Jeff Koons (born January 21, 1955) is an American artist whose work incorporates kitsch imagery using painting, sculpture, and other forms, often in large scale.

Contents

[edit] Life and art

[edit] Early life and work

Koons was born in York, Pennsylvania; as a teenager he revered Salvador Dalí, to the extent of visiting him at the St. Regis Hotel in New York City. Koons studied painting at the School of the Art Institute of Chicago and the Maryland Institute College of Art. After college, he worked as a Wall Street commodities broker while establishing himself as an artist. He gained recognition in the 1980s and subsequently set up a factory-like studio in a SoHo loft on the corner of Houston and Broadway in New York. It was staffed with over 30 assistants, each assigned to a different aspect of producing his work—in a similar mode to Andy Warhol's Factory[1] and the studio of Damien Hirst.

Rabbit in Naples, Italy, 2003

Koons's early work was in the form of conceptual sculpture, an example of which is Three Ball 50/50 Tank (1985), consisting of three basket balls floating in distilled water that half-fills a glass tank.

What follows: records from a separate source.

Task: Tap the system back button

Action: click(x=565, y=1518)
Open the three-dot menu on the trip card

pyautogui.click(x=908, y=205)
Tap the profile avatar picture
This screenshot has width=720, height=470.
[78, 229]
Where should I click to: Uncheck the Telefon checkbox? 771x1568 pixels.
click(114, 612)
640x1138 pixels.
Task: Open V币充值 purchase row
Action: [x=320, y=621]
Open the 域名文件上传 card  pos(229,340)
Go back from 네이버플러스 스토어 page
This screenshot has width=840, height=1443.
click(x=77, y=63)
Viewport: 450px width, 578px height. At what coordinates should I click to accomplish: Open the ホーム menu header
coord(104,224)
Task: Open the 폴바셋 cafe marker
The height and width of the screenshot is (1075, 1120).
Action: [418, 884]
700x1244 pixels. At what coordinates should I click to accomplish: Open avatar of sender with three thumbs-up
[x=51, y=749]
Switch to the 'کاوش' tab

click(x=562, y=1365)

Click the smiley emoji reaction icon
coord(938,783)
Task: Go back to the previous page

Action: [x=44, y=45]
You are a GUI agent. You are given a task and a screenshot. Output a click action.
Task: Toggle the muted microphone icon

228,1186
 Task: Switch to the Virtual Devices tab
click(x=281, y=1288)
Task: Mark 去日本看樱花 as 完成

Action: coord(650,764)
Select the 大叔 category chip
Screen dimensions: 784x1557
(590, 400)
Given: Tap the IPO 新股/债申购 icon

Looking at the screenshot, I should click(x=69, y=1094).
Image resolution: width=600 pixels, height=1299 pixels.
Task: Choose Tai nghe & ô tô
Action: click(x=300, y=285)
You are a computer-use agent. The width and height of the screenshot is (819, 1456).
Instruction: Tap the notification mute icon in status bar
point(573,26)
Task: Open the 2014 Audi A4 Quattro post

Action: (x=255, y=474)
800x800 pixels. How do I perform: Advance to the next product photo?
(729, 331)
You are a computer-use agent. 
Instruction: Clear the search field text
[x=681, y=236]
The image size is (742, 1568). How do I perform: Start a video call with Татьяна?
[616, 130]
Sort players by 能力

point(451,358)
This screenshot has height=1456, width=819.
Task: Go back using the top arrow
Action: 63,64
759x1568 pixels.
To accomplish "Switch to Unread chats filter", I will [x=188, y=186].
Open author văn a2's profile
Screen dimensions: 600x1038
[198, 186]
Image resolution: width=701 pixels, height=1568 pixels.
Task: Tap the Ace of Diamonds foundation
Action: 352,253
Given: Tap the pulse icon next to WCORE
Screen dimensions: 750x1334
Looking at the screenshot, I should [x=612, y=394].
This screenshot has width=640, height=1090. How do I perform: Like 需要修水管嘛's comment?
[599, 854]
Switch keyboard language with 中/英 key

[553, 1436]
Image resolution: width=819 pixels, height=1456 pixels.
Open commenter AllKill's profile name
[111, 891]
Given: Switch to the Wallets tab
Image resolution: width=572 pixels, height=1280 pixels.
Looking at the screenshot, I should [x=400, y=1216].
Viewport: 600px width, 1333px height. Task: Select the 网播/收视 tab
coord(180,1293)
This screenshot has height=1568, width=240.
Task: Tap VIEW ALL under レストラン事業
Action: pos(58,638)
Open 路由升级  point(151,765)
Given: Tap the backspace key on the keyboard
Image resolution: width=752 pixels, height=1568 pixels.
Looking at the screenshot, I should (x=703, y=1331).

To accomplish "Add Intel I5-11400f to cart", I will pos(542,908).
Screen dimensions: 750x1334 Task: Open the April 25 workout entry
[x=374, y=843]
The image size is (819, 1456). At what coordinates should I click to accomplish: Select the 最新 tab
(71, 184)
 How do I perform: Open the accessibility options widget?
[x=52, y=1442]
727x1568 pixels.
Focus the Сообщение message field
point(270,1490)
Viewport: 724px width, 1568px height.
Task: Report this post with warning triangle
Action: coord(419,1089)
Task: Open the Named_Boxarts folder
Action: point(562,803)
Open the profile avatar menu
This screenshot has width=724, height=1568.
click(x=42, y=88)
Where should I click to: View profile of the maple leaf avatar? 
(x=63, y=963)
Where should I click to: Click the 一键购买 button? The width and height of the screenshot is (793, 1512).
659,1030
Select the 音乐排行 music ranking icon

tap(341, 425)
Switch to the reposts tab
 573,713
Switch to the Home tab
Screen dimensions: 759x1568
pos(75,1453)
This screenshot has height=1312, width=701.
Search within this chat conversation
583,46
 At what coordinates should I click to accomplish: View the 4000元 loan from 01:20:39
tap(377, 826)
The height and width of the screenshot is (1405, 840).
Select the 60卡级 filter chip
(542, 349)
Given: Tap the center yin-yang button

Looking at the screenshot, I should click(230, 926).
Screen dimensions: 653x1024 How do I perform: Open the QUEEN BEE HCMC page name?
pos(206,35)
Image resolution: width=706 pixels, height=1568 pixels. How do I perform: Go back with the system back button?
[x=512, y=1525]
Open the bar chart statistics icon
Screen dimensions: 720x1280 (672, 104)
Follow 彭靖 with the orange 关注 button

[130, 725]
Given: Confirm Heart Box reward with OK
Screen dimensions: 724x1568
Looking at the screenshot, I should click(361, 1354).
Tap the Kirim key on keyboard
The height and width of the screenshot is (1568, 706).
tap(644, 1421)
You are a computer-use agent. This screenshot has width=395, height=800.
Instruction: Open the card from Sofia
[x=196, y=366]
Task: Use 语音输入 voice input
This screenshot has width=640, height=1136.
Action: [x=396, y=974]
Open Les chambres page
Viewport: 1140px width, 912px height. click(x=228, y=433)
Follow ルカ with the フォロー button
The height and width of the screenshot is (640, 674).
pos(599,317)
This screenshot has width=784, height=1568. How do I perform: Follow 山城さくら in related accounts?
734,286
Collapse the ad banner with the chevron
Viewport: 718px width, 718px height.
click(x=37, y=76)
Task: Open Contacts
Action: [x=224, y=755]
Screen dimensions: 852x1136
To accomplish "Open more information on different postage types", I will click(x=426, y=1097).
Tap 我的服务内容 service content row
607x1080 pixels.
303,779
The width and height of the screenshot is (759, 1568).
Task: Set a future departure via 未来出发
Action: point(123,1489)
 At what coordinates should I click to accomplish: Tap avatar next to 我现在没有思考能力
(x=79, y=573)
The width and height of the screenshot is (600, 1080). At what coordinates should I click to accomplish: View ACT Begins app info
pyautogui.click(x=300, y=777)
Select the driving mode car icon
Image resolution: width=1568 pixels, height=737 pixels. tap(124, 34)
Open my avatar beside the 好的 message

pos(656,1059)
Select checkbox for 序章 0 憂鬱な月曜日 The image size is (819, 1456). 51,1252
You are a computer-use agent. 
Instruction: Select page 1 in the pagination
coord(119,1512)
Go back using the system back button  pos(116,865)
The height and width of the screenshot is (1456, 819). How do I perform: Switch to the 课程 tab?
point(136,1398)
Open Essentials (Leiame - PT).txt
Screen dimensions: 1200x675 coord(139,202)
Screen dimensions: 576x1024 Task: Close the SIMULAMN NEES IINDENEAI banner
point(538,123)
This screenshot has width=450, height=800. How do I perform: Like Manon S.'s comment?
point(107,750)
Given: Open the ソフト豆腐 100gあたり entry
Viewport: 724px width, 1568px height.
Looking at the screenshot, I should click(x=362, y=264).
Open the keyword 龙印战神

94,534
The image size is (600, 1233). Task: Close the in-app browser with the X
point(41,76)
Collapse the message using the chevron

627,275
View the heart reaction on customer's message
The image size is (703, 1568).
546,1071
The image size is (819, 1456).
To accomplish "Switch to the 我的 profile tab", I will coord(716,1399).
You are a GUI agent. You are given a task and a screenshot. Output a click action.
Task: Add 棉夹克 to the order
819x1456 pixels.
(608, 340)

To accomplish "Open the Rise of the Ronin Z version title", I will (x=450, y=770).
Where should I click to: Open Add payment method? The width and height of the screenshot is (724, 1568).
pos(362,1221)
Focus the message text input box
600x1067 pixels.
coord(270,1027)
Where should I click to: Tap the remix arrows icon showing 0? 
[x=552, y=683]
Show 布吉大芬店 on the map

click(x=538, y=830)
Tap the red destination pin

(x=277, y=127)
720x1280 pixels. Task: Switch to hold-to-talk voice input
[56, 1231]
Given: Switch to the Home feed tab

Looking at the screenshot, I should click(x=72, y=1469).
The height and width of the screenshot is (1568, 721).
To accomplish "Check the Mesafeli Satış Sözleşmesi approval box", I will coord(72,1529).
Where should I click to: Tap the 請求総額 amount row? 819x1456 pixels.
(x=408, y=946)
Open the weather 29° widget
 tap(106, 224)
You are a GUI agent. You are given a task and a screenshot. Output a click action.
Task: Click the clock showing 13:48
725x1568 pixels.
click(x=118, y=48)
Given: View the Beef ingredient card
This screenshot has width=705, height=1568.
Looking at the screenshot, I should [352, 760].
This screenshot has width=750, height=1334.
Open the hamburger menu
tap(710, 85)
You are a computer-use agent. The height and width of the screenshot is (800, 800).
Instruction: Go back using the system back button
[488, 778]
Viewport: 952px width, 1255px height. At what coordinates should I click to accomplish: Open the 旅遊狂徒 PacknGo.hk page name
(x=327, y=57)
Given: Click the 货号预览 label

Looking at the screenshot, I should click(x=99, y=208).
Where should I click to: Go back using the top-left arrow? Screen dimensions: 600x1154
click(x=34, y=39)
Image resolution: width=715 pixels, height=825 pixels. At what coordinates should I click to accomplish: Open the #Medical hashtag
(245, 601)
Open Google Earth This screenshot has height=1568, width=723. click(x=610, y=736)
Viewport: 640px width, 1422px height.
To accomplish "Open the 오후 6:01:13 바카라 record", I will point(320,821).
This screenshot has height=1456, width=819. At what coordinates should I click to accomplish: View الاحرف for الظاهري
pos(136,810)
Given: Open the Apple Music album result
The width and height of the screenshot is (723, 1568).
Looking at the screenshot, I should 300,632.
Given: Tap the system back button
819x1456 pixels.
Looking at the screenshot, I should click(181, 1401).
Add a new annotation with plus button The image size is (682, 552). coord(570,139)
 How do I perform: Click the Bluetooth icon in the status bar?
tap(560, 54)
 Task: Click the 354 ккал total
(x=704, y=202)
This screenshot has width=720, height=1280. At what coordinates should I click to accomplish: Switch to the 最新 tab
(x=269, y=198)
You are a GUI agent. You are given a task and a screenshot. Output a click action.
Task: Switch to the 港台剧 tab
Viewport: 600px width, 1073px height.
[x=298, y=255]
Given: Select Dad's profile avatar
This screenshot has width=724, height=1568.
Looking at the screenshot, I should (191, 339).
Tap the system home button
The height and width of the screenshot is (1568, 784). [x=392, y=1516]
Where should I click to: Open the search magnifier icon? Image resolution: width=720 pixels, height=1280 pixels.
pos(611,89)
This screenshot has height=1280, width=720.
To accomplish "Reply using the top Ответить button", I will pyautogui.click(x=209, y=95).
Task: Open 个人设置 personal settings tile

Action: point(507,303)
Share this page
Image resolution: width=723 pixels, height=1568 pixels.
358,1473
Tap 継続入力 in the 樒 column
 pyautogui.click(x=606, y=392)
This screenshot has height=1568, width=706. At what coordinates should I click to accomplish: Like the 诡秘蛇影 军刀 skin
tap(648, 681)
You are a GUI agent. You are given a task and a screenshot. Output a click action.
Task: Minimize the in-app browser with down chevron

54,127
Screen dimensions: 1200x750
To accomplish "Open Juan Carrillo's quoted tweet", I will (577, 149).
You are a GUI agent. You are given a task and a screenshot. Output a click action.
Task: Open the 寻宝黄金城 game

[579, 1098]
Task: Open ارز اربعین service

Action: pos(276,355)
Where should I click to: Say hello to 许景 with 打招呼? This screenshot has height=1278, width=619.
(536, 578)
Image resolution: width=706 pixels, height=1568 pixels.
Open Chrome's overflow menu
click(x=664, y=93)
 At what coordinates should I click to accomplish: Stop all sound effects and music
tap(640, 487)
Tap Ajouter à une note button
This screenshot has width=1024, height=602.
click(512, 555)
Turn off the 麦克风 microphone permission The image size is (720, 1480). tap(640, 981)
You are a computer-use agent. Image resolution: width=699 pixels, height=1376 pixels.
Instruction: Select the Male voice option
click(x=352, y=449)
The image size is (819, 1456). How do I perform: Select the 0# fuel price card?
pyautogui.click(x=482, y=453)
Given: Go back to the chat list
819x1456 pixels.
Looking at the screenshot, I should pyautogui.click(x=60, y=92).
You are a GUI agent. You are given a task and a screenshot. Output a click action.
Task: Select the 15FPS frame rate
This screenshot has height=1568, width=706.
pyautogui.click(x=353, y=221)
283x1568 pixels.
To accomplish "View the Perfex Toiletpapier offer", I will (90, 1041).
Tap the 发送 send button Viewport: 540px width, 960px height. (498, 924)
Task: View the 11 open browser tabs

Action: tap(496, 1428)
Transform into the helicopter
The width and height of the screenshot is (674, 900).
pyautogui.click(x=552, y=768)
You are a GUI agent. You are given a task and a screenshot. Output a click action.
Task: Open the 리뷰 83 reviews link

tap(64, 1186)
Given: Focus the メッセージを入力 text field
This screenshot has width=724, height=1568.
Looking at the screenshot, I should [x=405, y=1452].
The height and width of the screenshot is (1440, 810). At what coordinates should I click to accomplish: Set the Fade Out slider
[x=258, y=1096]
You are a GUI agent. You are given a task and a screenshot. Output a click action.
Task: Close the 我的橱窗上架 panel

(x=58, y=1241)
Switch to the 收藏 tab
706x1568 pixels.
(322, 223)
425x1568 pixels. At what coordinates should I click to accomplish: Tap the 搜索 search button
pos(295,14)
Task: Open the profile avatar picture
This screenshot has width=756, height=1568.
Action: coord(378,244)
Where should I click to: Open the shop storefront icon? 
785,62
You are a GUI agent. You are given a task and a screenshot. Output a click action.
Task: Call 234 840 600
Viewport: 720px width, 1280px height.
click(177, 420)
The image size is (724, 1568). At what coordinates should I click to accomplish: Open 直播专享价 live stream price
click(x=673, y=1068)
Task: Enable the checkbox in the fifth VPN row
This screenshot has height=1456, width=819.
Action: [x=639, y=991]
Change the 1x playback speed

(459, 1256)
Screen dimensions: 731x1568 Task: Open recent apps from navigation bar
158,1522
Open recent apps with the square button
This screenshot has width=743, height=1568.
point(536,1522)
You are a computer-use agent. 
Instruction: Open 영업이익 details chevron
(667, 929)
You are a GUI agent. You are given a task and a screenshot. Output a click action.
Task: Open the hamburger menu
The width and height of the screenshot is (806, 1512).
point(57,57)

Arts journalist Arifa Akbar reported for The Independent that in “an era when artists were not regarded as ‘stars’, Koons went to great lengths to cultivate his public persona by employing an image consultant." Featuring photographs by Matt Chedgey, Koons placed "advertisements in international art magazines of himself surrounded by the trappings of success” and gave interviews “referring to himself in the third person.”[2]

Koons then moved on to Statuary, the large stainless-steel blowups of toys, followed by the Banality series that culminated in 1988 with Michael Jackson and Bubbles, a life-size gold-leaf plated statue of the sitting singer cuddling Bubbles, his pet chimpanzee. Three years later, it sold at Sotheby's New York for $5.6 million and is now in the permanent collection of the San Francisco Museum of Modern Art. The statue was included in a 2004 retrospective at the Astrup Fearnley Museum of Modern Art in Oslo which traveled a year later to the Helsinki City Art Museum. It also featured in his second retrospective at the Museum of Contemporary Art, Chicago, in 2008.

[edit] Marriage 1991

In 1991, he married Hungarian-born naturalized-Italian porn star Cicciolina (Ilona Staller) who for five years (1987–1992) pursued an alternate career as a member of the Italian parliament. His Made in Heaven[3] series of paintings, photos and sculptures portrayed the couple in explicit sexual positions and created even more controversy.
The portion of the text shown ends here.